GOAL
Please scale the items starting with the line with "Латвия (107, 960)" and going on through the line with "Малави (112, 1209)", both included. Rewrite each of those lines in full, request text included, with every answer coordinate multiplied by 2.35 and rounded to a whole number, halves rounding up.

DATA ENTRIES
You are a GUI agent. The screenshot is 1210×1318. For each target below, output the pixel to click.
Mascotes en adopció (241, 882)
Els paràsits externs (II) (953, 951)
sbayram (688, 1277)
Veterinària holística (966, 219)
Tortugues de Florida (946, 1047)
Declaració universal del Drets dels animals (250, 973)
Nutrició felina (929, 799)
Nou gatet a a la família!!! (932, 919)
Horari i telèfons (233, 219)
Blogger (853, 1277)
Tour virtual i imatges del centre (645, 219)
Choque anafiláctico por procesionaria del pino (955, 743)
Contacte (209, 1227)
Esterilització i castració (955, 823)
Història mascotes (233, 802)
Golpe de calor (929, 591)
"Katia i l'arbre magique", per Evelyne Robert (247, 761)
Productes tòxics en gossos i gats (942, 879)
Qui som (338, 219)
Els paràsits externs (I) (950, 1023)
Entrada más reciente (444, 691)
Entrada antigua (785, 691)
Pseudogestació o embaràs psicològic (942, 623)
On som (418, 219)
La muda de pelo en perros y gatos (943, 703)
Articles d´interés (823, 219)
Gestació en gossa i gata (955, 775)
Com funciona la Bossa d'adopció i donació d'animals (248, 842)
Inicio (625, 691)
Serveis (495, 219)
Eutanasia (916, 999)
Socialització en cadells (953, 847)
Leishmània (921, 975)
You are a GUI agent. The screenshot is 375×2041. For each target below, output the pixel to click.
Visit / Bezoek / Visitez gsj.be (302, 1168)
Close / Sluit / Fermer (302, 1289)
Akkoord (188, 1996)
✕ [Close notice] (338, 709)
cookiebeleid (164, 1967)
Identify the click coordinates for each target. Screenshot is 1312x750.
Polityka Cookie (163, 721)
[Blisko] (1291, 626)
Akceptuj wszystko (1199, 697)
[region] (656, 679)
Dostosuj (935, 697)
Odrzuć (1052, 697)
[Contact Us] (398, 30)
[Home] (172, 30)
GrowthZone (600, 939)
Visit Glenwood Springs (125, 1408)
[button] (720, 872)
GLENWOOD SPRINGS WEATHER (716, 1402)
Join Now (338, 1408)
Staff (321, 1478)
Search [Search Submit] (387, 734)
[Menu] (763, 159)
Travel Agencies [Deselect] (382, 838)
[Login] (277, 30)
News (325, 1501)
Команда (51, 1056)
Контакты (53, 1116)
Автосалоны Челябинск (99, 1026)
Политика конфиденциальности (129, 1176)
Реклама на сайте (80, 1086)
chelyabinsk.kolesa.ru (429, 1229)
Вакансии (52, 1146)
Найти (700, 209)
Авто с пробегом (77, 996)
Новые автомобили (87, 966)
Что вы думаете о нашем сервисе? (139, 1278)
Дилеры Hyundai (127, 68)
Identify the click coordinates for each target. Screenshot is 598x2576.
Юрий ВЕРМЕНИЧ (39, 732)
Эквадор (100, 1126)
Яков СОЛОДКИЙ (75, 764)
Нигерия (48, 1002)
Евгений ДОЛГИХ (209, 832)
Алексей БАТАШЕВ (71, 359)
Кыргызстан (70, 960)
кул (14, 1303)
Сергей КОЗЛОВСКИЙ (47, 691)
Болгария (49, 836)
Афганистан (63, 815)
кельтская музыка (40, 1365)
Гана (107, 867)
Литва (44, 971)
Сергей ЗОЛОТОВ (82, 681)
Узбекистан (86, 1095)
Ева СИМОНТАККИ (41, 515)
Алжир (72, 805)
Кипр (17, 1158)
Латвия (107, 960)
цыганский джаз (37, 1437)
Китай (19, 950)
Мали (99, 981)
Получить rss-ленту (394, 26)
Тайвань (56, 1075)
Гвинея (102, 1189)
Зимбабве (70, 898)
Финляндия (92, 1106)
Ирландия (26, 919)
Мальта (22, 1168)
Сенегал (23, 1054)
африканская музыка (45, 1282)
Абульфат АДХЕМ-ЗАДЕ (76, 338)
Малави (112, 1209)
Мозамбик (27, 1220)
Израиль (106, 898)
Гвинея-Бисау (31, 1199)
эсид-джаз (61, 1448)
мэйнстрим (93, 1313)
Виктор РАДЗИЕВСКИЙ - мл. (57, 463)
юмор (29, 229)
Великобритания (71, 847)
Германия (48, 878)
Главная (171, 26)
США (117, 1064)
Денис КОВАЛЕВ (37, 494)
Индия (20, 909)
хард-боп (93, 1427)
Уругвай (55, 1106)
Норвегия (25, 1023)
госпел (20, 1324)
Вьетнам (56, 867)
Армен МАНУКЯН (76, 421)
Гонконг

WRITTEN REPLY
Латвия (251, 2256)
цыганский джаз (87, 3377)
Китай (45, 2233)
Мали (233, 2305)
Получить rss-ленту (926, 61)
Тайвань (132, 2526)
Гвинея (240, 2794)
Зимбабве (165, 2110)
Финляндия (216, 2599)
Ирландия (61, 2160)
Мальта (52, 2745)
Сенегал (54, 2477)
африканская музыка (106, 3013)
Абульфат АДХЕМ-ЗАДЕ (179, 794)
Малави (263, 2841)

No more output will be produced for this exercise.